We have some properly formatted data in the data frame "samples"
We are aware that Funk and its ilk is the most represented sampled genre
We used some quick plots to identify important trends and seminal periods of work
We created and checked our data against expanded factorized genres
Use layers and more detailed factors to analyze sampled and sampling artists and songs
At this point, we have a few useful tools to further inspect our song data, notably our expanded genres. However, to begin to inspect detailed traits, we need to calculate several other extra factors. One simple set of factors that can be calculated is frequencies, which we can easily do through the use of the table() function, which creates tables of frequencies of a passed-in column. Passing them back into data frames using as.data.frame(), and then merging those factors back into our dataset using merge(), which will match our frequencies by our defining columns.
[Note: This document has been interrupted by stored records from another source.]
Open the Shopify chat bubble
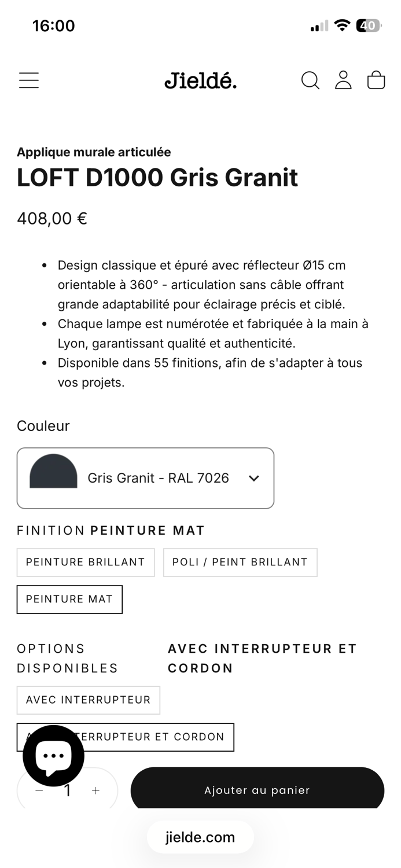 tap(53, 755)
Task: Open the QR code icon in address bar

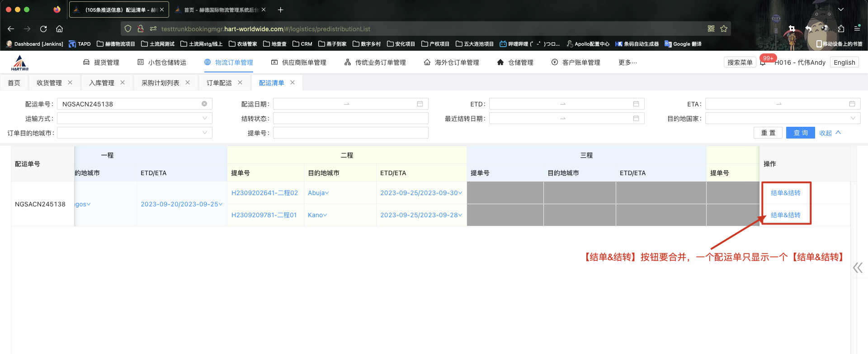Action: coord(711,29)
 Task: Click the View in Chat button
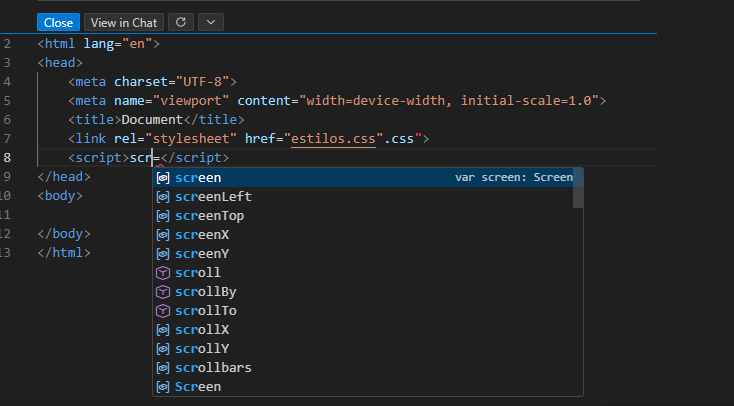(x=123, y=22)
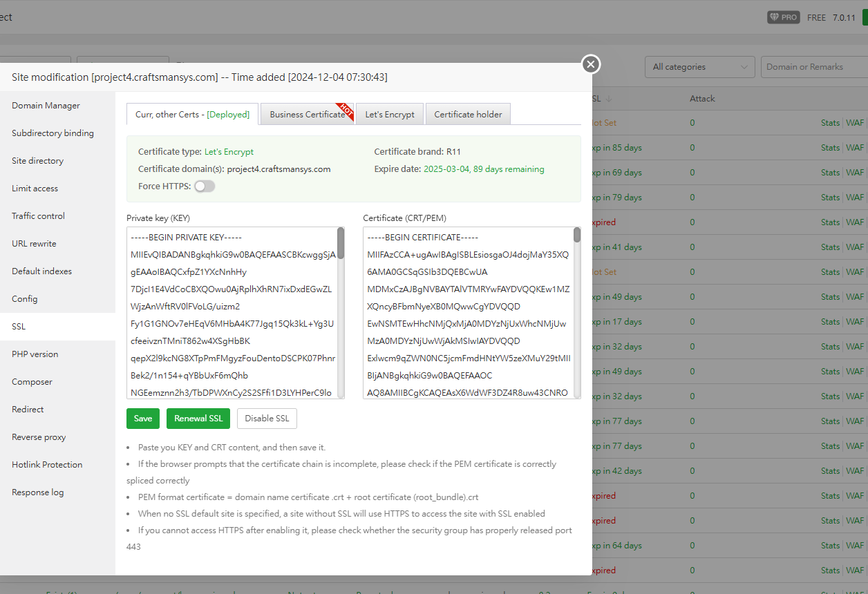Click the Private key box scrollbar

tap(341, 242)
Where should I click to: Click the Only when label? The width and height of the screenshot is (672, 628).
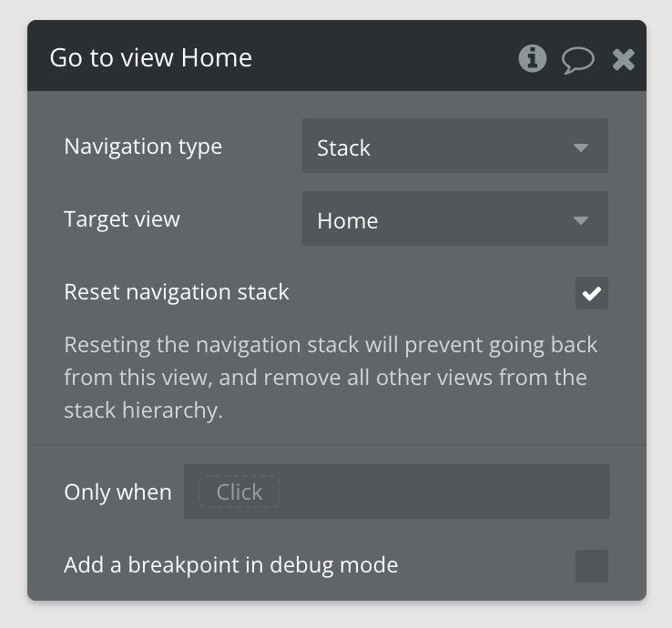pyautogui.click(x=117, y=492)
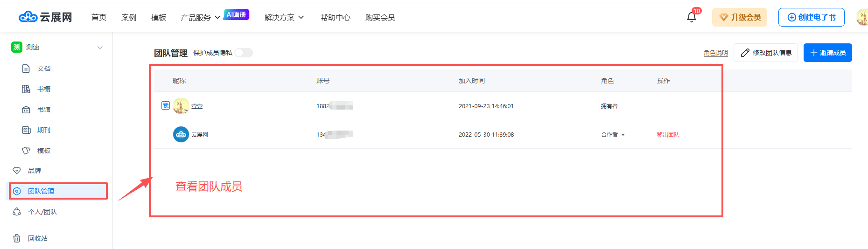Open the 案例 navigation item
The image size is (868, 249).
128,18
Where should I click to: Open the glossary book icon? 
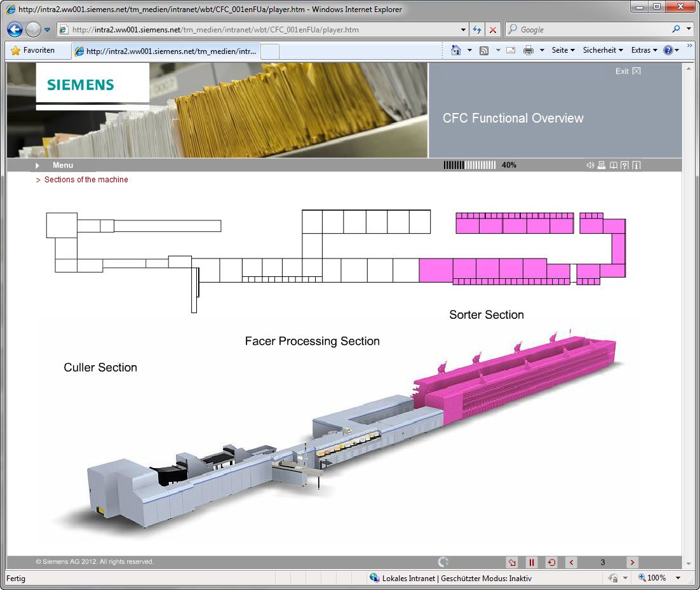(x=613, y=165)
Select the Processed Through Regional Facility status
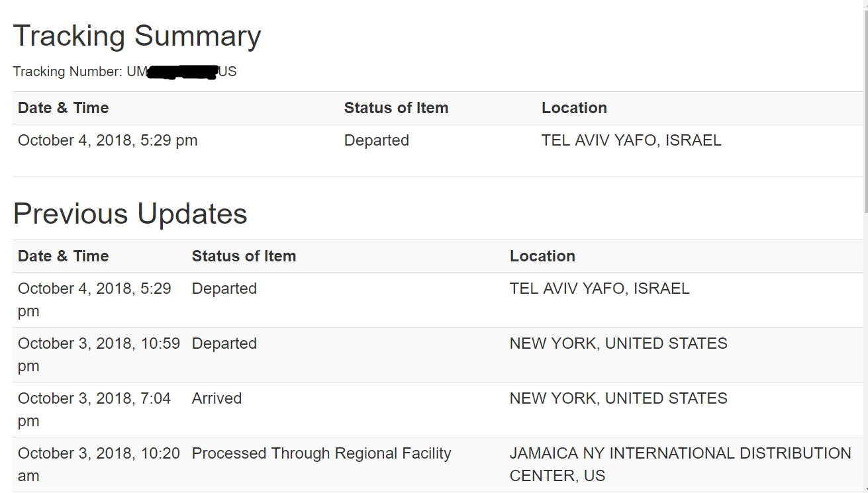This screenshot has height=493, width=868. coord(321,453)
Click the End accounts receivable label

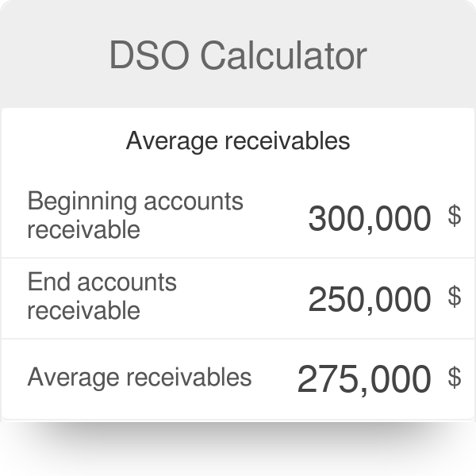(102, 296)
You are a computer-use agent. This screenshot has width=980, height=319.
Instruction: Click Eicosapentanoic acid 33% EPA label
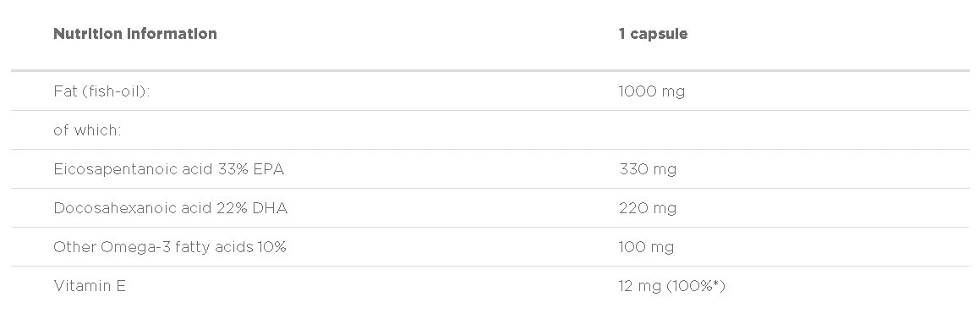[x=169, y=169]
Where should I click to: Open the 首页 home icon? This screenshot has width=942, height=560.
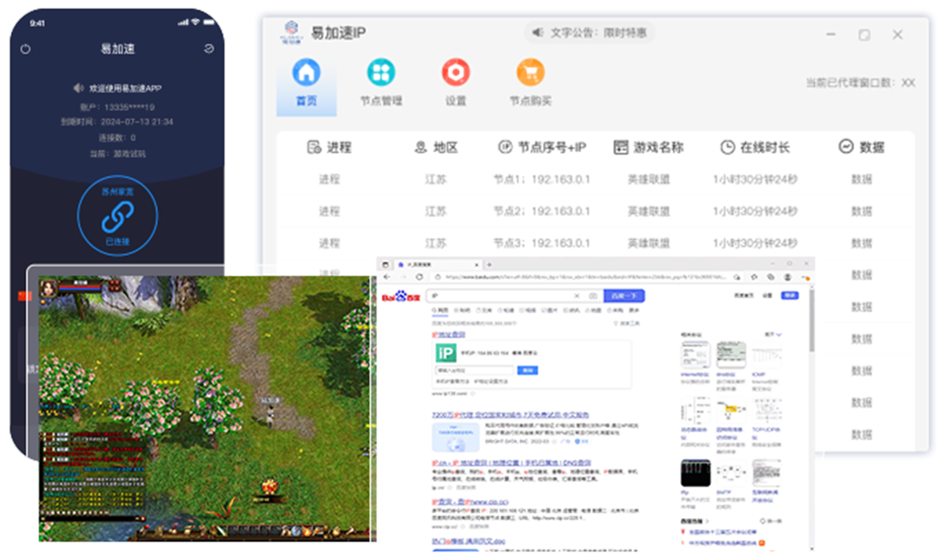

We can do this for all of our factors- right now, let's get frequencies for sampled songs and artists, and sampling songs and artists.
SFreq = as.data.frame(table(factorized$Sampled.Song),responseName=c("Sampled.Song.Frequency"))
AFreq = as.data.frame(table(factorized$Sampled.Artist),responseName=c("Sampled.Artist.Frequency"))
SSFreq = as.data.frame(table(factorized$Sampling.Song),responseName=c("Sampling.Song.Frequency"))
SAFreq = as.data.frame(table(factorized$Sampling.Artist),responseName=c("Sampling.Artist.Frequency"))
merge(factorized,SFreq, by.x="Sampled.Song",by.y="Var1")
factorized <- merge(factorized,SFreq, by.x="Sampled.Song",by.y="Var1")
factorized <- merge(factorized,AFreq, by.x="Sampled.Artist",by.y="Var1")
factorized <- merge(factorized,SSFreq, by.x="Sampling.Song",by.y="Var1")
factorized <- merge(factorized,SAFreq, by.x="Sampling.Artist",by.y="Var1")
With our new frequencies, let's see if we can start to inspect some traits of sampled songs and artists. We can do this by plotting out geom_point() plots of our sampled frequencies vs. publishing year, assign our new expanded genres as colors, and then we can use layers to overlay a general 2-D density plot over this data using stat_density2d(), so that we can both quickly observe the general trends of our frequency data, but also be able to inspect our outliers.
> ggplot(factorized,aes(x=Sampled.Publishing.Date,y=Sampled.Song.Frequency)) + geom_point(aes(color=Sampled.Genre)) + stat_density2d()
> ggplot(factorized,aes(x=Sampled.Publishing.Date,y=Sampled.Artist.Frequency)) + geom_point(aes(color=Sampled.Genre)) + stat_density2d()
We can quickly see that clearly one of the big influences on the representation of our more significant genres has been powered by popular samplings of individual artists and songs. Our general shapes are also quite similar to our overall data set, with a huge representation of the early 1970's. Let's compare this to our sampling artists and songs, instead.
> ggplot(factorized,aes(x=Sampled.Publishing.Date,y=Sampling.Song.Frequency)) + geom_point(aes(color=Sampled.Genre)) + stat_density2d()
> ggplot(factorized,aes(x=Sampled.Publishing.Date,y=Sampling.Artist.Frequency)) + geom_point(aes(color=Sampled.Genre)) + stat_density2d()
The difference is clear- we can quickly see that in contrast, frequent samplers have a broader scope, and are using a more varied genre base for their samples.